To do
Please continue the news article about Inter Milan's limited January transfer spending from where it stops.

Reading passage
===============

Antonio Conte set to be left frustrated by Inter Milan in January as chief executive Giuseppe Marotta warns the Italian giants ‘won’t be making big investments in January’
- Giuseppe Marotta claims Covid has had a big impact on Inter Milan’s finances
- Inter chief also says all clubs are in the same boat regarding transfers this month
- Antonio Conte’s side are chasing a first Serie A title since the 2009-10 season
- Marotta says Inter are looking for investment but denied the club is up for sale
Inter Milan chief executive Giuseppe Marotta has warned the club ‘won’t be making big investments in January’, leaving Antonio Conte frustrated.
Conte’s side are chasing a first Scudetto since the 2009-10 season, but won’t be significantly strengthening their squad in the race for the title.
Marotta has confirmed that Covid has had a sizeable impact on Inter’s finances and that all clubs are in the same boat.

===============

Saved data entries:
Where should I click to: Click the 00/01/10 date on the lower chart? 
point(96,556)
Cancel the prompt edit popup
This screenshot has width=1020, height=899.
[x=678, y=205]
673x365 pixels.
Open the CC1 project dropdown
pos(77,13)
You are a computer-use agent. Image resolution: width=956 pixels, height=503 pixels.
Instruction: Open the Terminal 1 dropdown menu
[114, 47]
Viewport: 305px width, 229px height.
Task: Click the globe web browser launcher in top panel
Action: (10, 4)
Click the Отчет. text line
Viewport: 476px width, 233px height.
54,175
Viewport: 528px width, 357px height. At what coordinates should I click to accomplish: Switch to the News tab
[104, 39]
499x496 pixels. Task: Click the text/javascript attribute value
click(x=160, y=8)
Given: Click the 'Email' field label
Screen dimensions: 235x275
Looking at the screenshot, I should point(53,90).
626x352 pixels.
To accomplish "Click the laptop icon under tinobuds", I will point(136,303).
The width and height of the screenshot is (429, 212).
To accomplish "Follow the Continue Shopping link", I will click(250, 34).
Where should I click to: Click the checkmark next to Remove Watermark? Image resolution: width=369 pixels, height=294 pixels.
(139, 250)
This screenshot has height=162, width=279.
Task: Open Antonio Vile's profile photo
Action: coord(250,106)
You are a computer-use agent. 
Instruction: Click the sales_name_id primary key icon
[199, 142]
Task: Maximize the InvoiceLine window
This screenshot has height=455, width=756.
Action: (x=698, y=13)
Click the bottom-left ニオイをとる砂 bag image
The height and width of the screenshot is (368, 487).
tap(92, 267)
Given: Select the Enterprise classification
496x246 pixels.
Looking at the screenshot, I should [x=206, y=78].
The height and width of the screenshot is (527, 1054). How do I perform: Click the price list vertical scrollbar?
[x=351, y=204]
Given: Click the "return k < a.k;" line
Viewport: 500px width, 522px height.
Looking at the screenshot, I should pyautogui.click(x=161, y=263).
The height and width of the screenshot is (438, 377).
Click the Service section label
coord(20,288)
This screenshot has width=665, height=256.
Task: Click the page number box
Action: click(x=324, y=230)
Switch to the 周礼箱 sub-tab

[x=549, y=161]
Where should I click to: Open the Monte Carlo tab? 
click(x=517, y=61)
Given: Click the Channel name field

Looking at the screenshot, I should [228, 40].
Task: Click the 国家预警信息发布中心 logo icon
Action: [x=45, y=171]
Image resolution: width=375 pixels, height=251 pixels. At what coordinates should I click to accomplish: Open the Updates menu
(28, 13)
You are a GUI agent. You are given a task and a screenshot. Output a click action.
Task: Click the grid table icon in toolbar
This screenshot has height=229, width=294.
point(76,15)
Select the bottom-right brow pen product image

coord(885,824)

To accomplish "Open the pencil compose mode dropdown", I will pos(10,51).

===============

Response box
Inter Milan chief Giuseppe Marotta confirmed the club won’t splash the cash in January
‘All clubs are working out their strategies and we have done the same,’ Marotta told Sky Sport Italia after meeting with head coach Antonio Conte and President Steven Zhang.
‘The club wants to always guarantee a balance between investment and revenue, not just Inter, but all big sides will be in the situation where COVID has reduced revenue, and therefore we won’t be making big investments in January.’
The Italian giants are seeking new investors, but Marotta rejected claims that owners Suning Holding Group had put the club up for sale.
‘The President released a statement yesterday and made it very clear that the majority shares will not be sold,’ he continued.
Inter are chasing the Scudetto this season, but there won’t be significant signings in January
‘The whole world is dealing with this pandemic, so every club must focus on stability and balance. We quite simply won’t see the same transfer market expenses that we had in the past.
‘The first situation we need to look at is costs and in Italy the cost of salaries and transfers has gone from 50-55 per cent of revenue to closer to 70 per cent.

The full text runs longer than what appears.